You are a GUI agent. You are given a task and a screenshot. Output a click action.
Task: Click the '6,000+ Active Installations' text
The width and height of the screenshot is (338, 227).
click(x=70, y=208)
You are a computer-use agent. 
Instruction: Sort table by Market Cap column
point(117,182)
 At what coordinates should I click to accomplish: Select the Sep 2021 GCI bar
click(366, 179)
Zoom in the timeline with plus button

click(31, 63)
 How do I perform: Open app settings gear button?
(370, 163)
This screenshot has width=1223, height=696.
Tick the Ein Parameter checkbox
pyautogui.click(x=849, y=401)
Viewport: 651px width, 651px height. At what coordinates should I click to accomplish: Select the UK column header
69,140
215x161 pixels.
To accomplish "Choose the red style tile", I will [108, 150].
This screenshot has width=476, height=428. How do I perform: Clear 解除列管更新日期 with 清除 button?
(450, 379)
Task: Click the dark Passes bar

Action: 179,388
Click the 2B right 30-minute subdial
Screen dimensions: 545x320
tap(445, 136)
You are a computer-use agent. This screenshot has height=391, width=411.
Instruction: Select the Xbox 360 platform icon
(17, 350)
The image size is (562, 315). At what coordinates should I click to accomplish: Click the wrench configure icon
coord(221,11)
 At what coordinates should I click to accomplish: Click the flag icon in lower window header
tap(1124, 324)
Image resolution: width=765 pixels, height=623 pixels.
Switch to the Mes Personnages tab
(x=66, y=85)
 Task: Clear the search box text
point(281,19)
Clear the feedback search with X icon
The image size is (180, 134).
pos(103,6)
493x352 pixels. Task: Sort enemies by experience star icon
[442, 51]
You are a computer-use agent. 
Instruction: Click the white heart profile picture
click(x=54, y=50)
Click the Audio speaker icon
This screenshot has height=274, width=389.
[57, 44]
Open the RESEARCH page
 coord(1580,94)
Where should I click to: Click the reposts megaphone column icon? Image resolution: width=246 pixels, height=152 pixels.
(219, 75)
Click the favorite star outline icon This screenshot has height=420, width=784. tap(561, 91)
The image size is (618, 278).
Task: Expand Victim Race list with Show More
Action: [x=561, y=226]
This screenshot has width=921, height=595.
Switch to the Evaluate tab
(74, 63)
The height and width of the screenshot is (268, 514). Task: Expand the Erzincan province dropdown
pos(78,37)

Exercise directions —
Repeat the material above in full. Match it exactly.

Answer for the task —
You are a GUI agent. You are given a task and a screenshot. Output a click action.
Task: Click the '6,000+ Active Installations' text
The width and height of the screenshot is (338, 227).
click(x=70, y=208)
You are a computer-use agent. 
Instruction: Sort table by Market Cap column
point(117,182)
 At what coordinates should I click to accomplish: Select the Sep 2021 GCI bar
click(366, 179)
Zoom in the timeline with plus button

click(31, 63)
 How do I perform: Open app settings gear button?
(370, 163)
This screenshot has width=1223, height=696.
Tick the Ein Parameter checkbox
pyautogui.click(x=849, y=401)
Viewport: 651px width, 651px height. At what coordinates should I click to accomplish: Select the UK column header
69,140
215x161 pixels.
To accomplish "Choose the red style tile", I will [108, 150].
This screenshot has width=476, height=428. How do I perform: Clear 解除列管更新日期 with 清除 button?
(450, 379)
Task: Click the dark Passes bar

Action: 179,388
Click the 2B right 30-minute subdial
Screen dimensions: 545x320
tap(445, 136)
You are a computer-use agent. This screenshot has height=391, width=411.
Instruction: Select the Xbox 360 platform icon
(17, 350)
The image size is (562, 315). At what coordinates should I click to accomplish: Click the wrench configure icon
coord(221,11)
 At what coordinates should I click to accomplish: Click the flag icon in lower window header
tap(1124, 324)
Image resolution: width=765 pixels, height=623 pixels.
Switch to the Mes Personnages tab
(x=66, y=85)
 Task: Clear the search box text
point(281,19)
Clear the feedback search with X icon
The image size is (180, 134).
pos(103,6)
493x352 pixels. Task: Sort enemies by experience star icon
[442, 51]
You are a computer-use agent. 
Instruction: Click the white heart profile picture
click(x=54, y=50)
Click the Audio speaker icon
This screenshot has height=274, width=389.
[57, 44]
Open the RESEARCH page
 coord(1580,94)
Where should I click to: Click the reposts megaphone column icon? Image resolution: width=246 pixels, height=152 pixels.
(219, 75)
Click the favorite star outline icon This screenshot has height=420, width=784. tap(561, 91)
The image size is (618, 278).
Task: Expand Victim Race list with Show More
Action: [x=561, y=226]
This screenshot has width=921, height=595.
Switch to the Evaluate tab
(74, 63)
The height and width of the screenshot is (268, 514). Task: Expand the Erzincan province dropdown
pos(78,37)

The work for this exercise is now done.